-- Opening Marker --

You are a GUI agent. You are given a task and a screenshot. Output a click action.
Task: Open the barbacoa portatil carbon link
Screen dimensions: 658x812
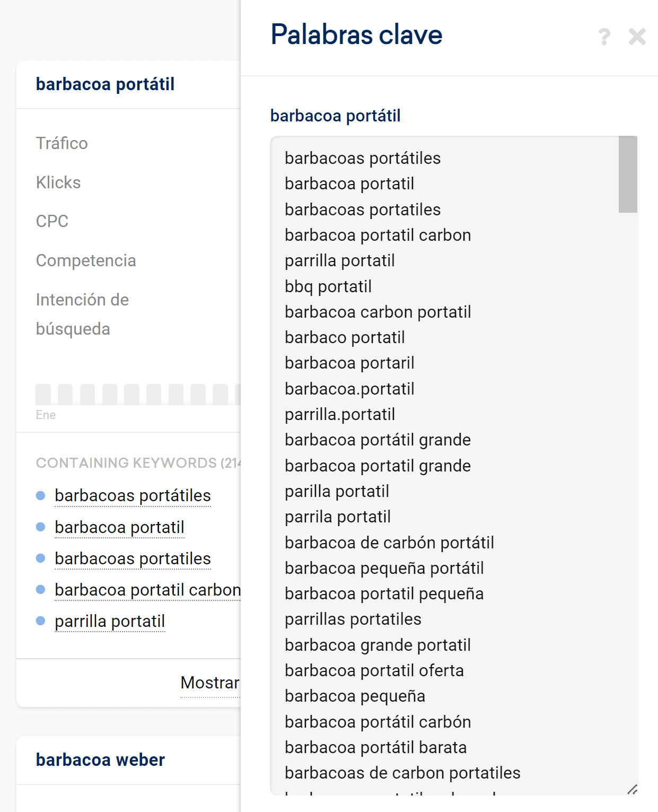147,590
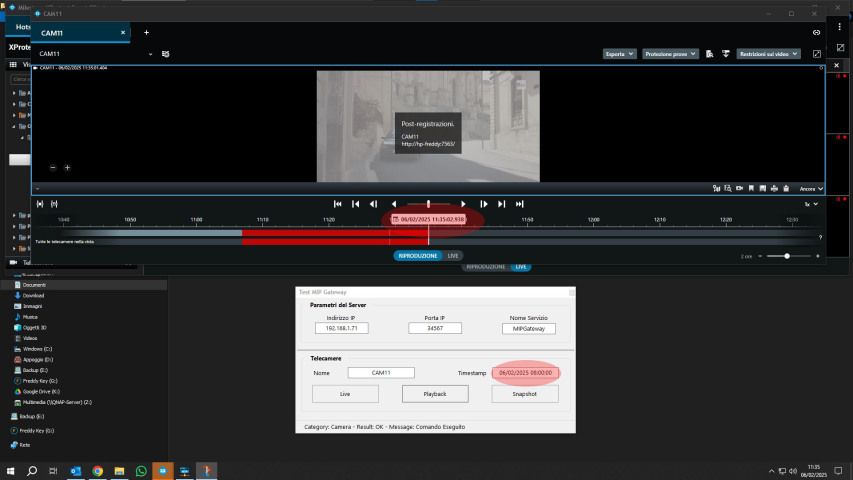This screenshot has height=480, width=853.
Task: Open Restrizioni sul video dropdown
Action: [x=768, y=54]
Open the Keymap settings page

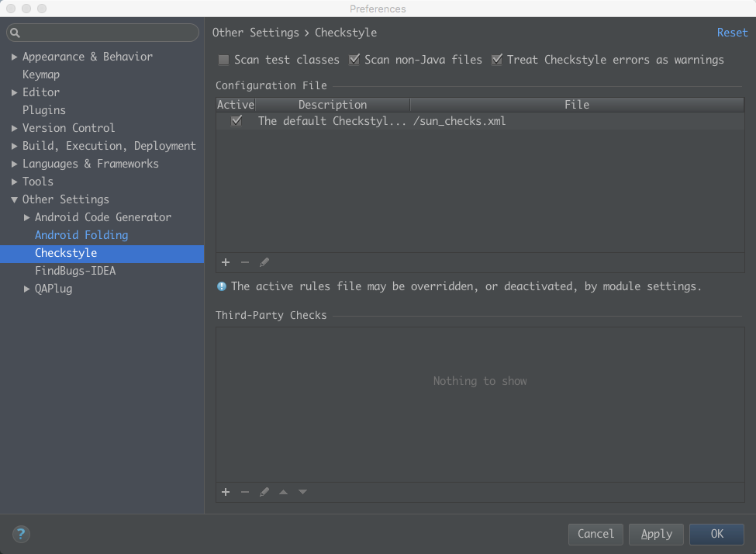click(x=41, y=74)
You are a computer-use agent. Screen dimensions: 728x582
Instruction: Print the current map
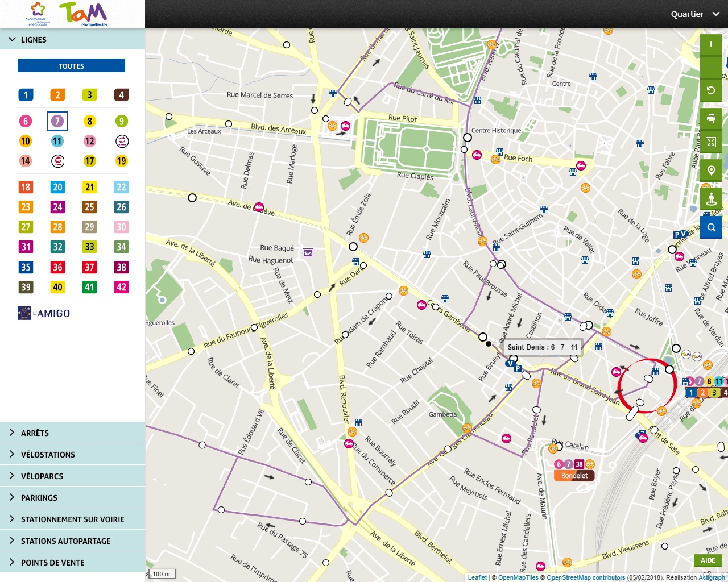click(x=711, y=119)
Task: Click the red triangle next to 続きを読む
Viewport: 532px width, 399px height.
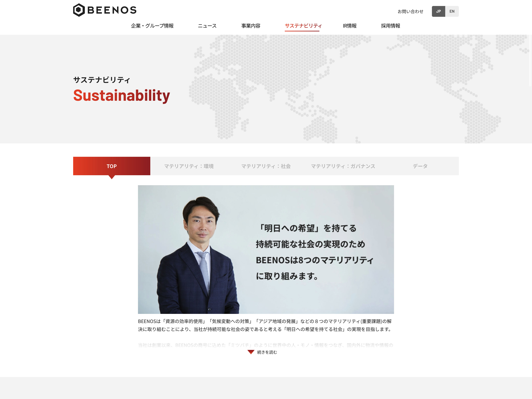Action: 251,352
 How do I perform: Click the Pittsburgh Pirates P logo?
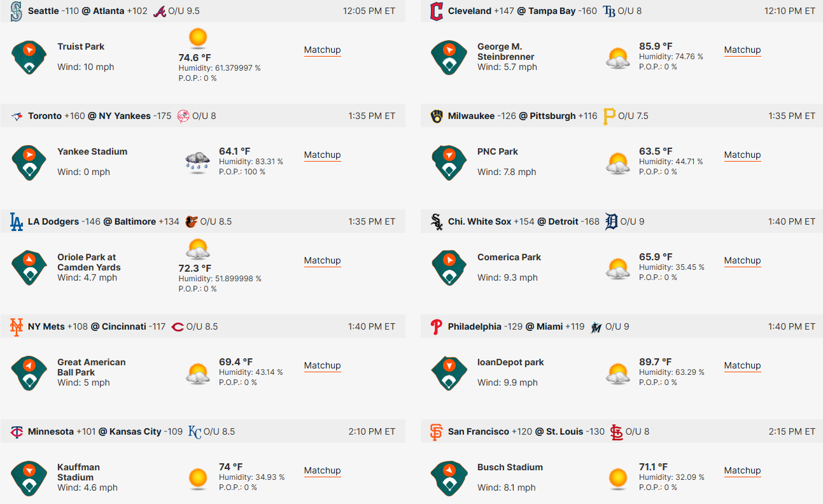tap(609, 116)
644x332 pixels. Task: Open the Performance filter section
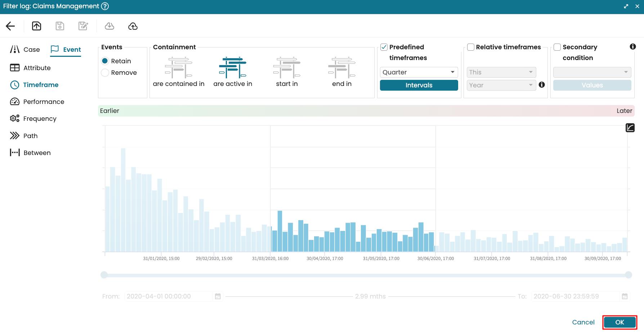click(x=37, y=102)
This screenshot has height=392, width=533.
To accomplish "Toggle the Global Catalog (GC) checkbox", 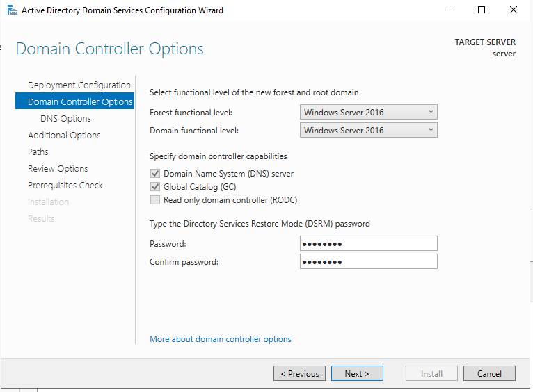I will pos(155,187).
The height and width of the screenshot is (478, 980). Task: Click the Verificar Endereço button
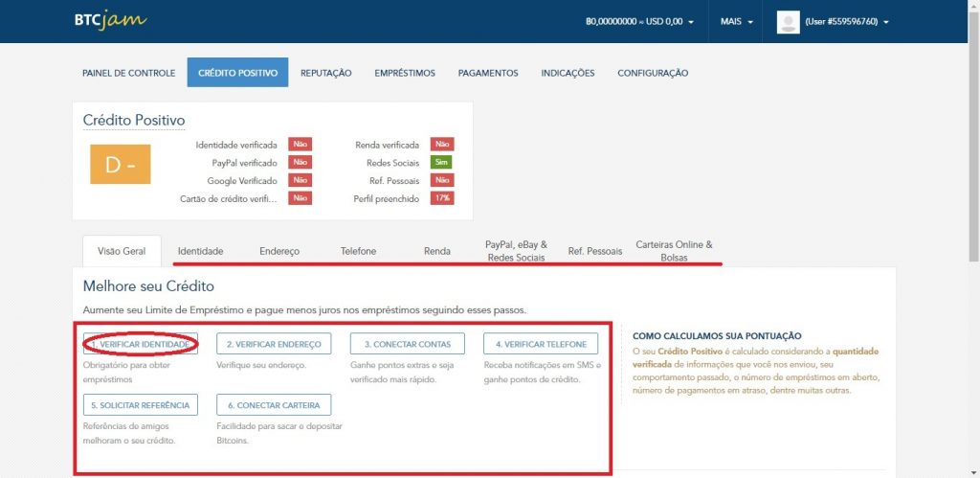(x=274, y=344)
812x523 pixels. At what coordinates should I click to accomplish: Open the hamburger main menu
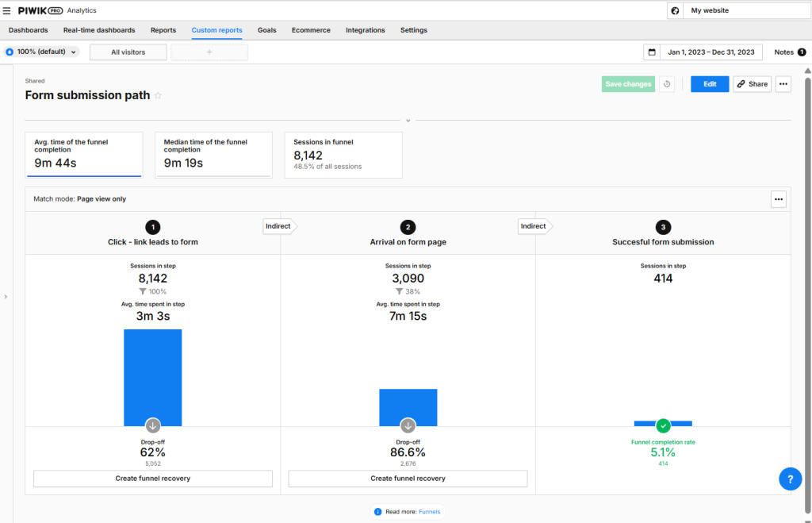tap(6, 10)
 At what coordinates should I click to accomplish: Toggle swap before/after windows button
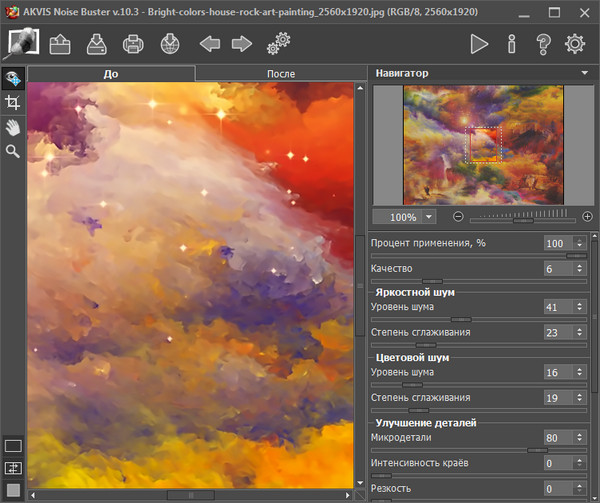coord(13,467)
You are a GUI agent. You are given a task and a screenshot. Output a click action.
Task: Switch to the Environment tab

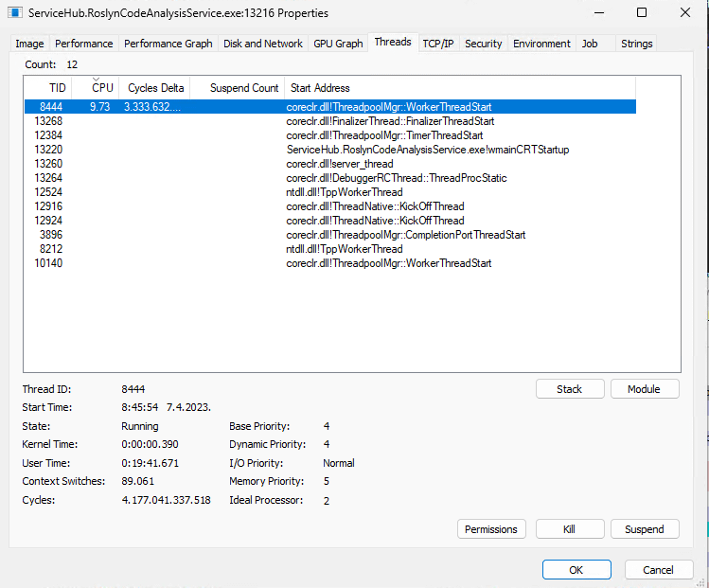pos(541,44)
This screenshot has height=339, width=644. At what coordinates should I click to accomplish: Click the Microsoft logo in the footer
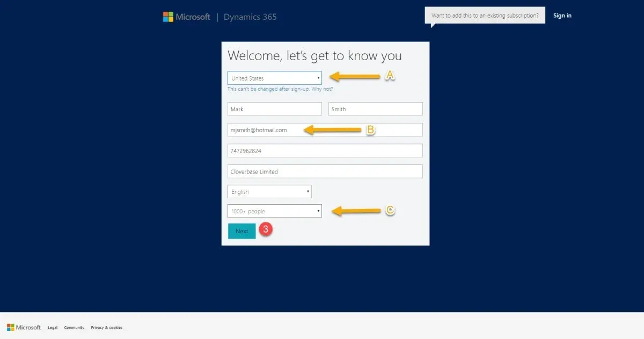pyautogui.click(x=24, y=327)
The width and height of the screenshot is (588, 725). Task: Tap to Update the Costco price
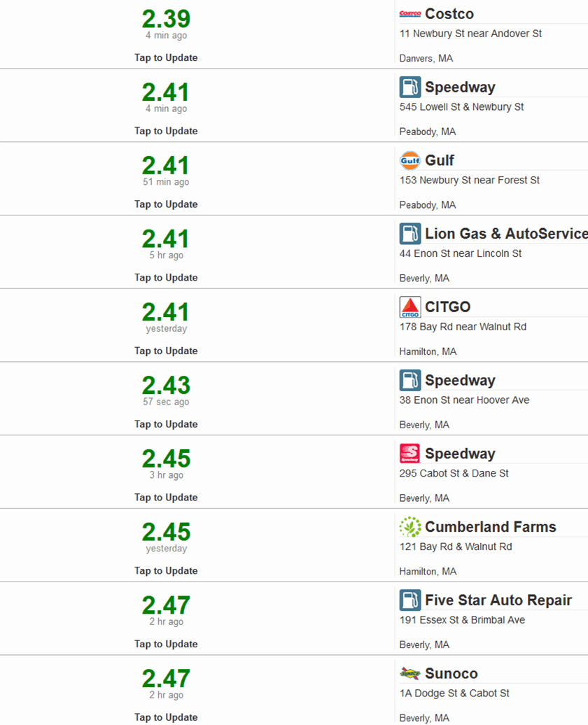[166, 58]
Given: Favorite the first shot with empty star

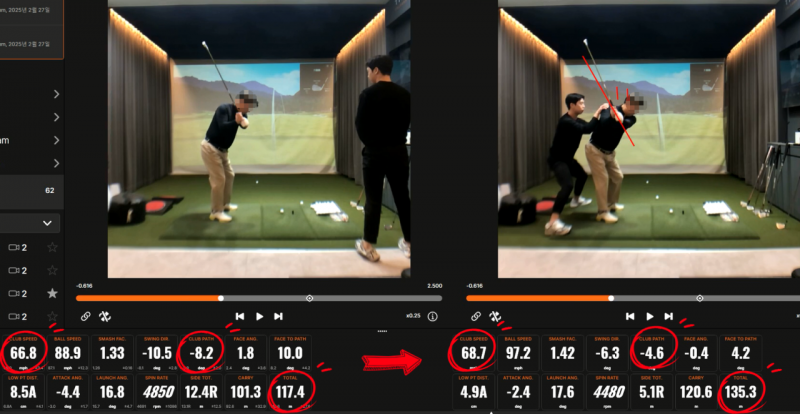Looking at the screenshot, I should (52, 248).
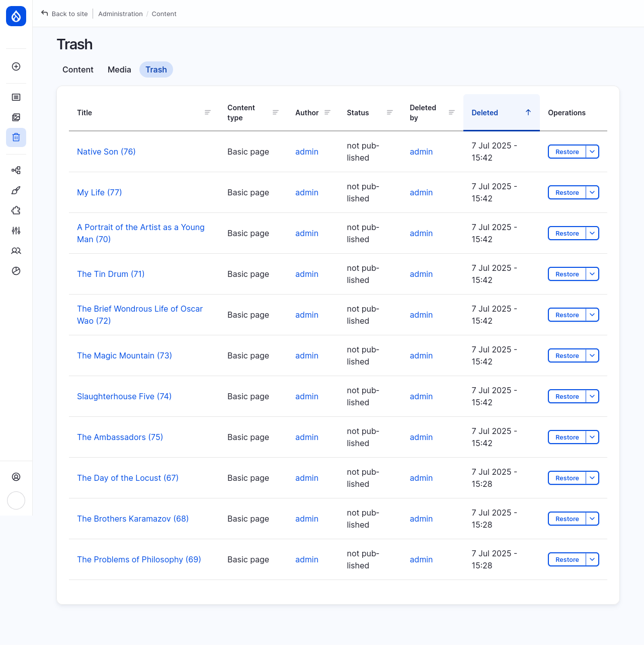The width and height of the screenshot is (644, 651).
Task: Expand the Restore dropdown for Native Son
Action: click(x=592, y=152)
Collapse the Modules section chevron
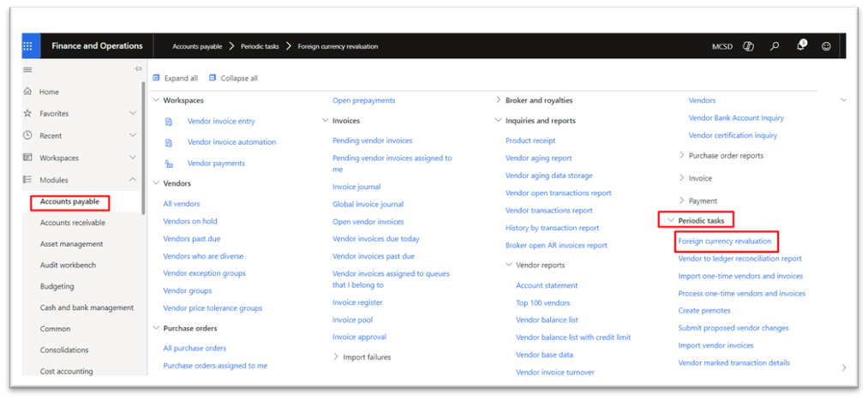This screenshot has height=400, width=868. point(132,179)
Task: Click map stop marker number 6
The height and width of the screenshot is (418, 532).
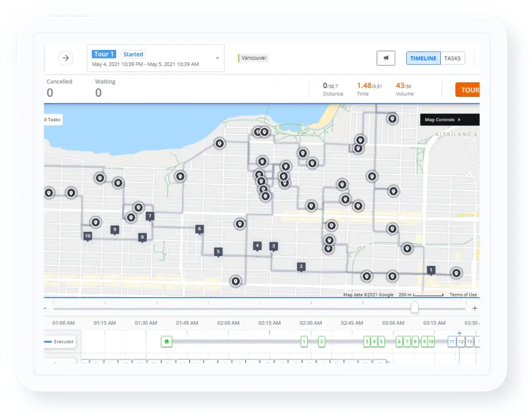Action: (x=199, y=229)
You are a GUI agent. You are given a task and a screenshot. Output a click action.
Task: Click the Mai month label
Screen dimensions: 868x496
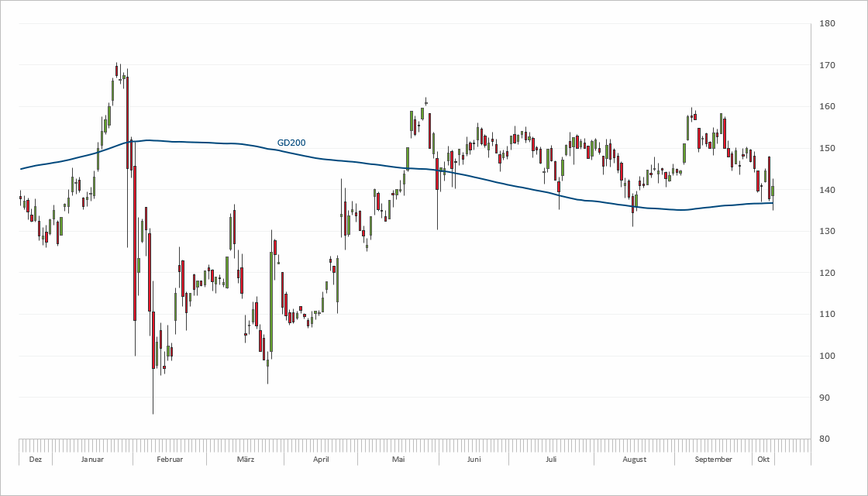click(x=398, y=460)
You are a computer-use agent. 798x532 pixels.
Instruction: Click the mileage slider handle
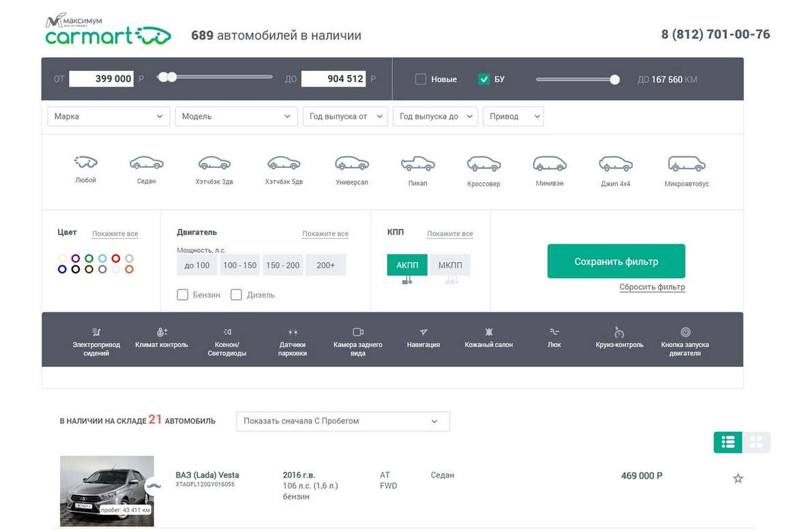[x=615, y=79]
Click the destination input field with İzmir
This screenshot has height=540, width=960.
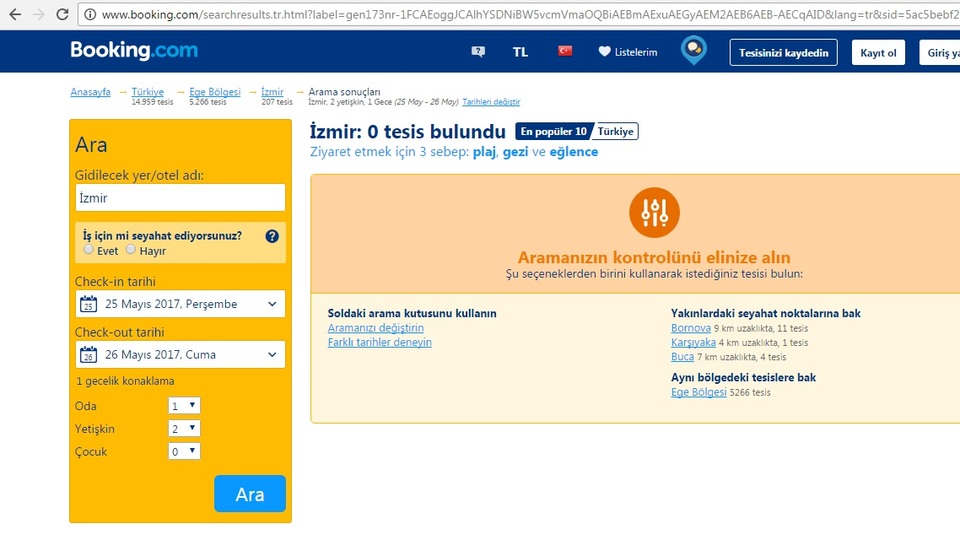click(180, 198)
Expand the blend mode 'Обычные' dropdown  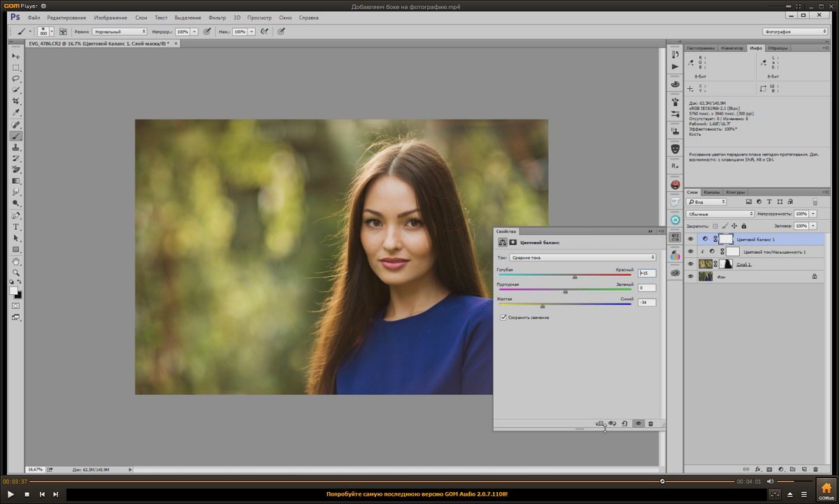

-- Closing Marker --

Assigned task
Using the data above, tally each line that has the string "computer" and report only the sum.

Completed task
2